#### What the exercise asks:
An exact copy of the lines of the listing below between the "At what coordinates" line and the "Enable the 3D merkki checkbox" line, both included, is the whole answer; please omit the pictures.

#### Exercise data:

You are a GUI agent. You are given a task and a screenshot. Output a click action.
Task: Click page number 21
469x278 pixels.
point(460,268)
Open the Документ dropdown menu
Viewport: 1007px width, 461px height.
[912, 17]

* * *

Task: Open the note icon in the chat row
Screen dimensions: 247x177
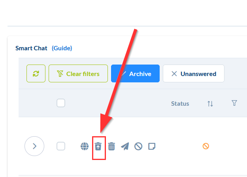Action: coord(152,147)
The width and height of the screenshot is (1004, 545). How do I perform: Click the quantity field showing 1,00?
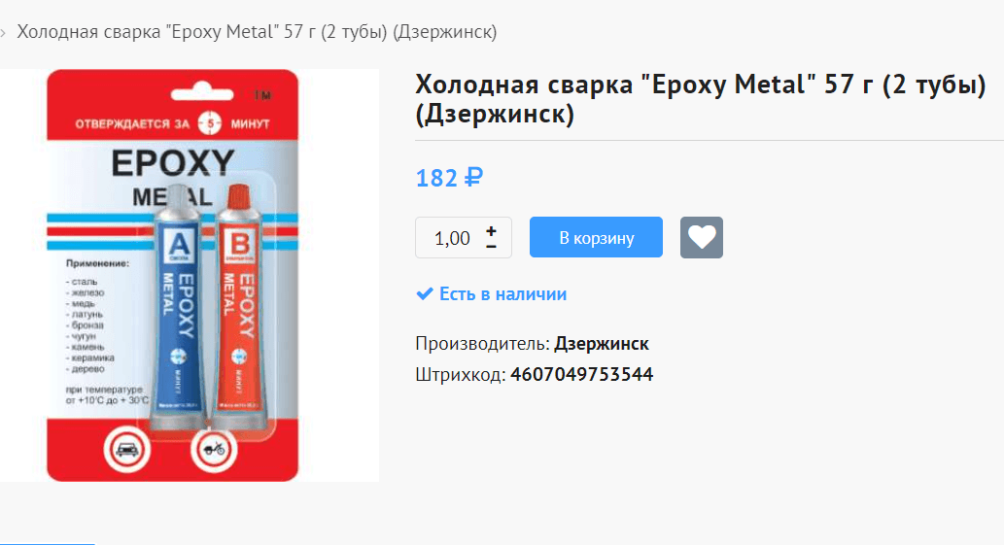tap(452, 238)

---

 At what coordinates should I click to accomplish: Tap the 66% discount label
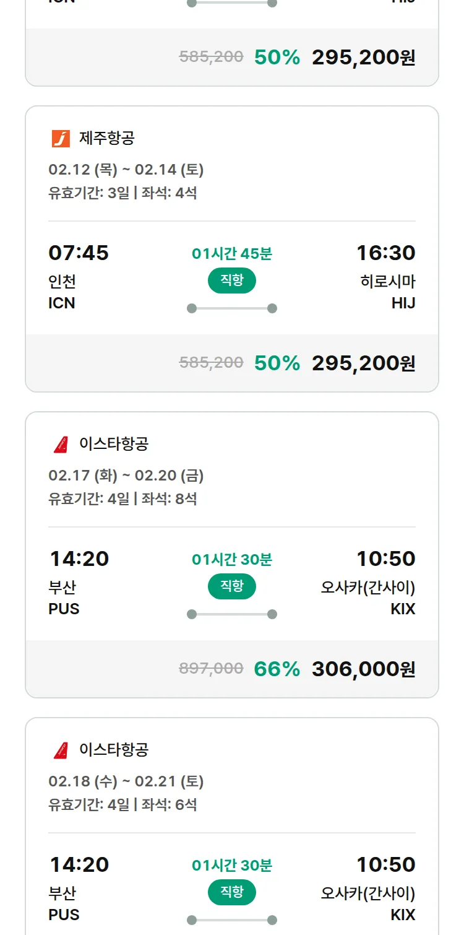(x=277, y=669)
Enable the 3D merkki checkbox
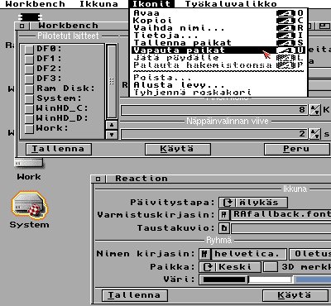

#### Completed exercise:
 At what coordinates should I click to accomplish: Tap the 66% discount label
(x=277, y=669)
Enable the 3D merkki checkbox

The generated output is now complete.